Count every line in the entries that follow where the word "computer" appears, then state only the total.

[[ RECORDS open ]]

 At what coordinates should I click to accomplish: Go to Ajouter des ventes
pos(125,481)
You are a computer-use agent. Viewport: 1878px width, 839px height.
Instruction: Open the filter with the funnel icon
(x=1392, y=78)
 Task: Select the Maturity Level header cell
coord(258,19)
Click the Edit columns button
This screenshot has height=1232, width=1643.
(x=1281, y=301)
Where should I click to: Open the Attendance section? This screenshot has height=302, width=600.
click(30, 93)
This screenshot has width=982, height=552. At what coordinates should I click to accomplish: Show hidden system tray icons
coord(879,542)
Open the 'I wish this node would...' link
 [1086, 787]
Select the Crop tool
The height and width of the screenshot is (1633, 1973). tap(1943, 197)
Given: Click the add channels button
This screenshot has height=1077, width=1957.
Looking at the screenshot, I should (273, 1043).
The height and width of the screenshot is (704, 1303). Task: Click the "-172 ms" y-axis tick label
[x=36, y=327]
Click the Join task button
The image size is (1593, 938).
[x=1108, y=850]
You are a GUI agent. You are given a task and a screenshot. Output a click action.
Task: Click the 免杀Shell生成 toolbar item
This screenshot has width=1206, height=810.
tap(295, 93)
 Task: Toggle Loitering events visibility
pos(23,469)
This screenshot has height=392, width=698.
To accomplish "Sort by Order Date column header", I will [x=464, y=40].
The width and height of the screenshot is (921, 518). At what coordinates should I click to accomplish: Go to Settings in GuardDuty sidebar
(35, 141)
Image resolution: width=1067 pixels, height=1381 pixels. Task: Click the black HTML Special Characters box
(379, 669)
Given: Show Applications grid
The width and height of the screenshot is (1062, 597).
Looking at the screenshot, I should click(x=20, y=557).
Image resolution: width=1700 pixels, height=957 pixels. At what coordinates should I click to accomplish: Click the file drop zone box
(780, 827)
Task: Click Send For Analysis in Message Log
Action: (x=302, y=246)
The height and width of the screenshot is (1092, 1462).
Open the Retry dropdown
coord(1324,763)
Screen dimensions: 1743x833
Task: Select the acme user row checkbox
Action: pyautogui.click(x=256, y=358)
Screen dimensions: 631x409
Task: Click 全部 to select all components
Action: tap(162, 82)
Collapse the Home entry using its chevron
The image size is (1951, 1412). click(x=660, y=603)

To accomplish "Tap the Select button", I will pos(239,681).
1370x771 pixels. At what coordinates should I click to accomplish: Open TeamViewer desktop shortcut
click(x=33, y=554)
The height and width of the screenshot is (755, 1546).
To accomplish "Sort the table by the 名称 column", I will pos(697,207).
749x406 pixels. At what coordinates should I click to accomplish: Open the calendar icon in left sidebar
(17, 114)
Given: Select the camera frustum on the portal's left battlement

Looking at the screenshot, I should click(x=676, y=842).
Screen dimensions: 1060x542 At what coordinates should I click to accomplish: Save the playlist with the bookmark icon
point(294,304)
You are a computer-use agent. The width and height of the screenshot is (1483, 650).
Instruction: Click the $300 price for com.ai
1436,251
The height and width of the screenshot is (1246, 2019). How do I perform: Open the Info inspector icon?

[[ RECORDS closed ]]

▸ EXERCISE ANSWER: 2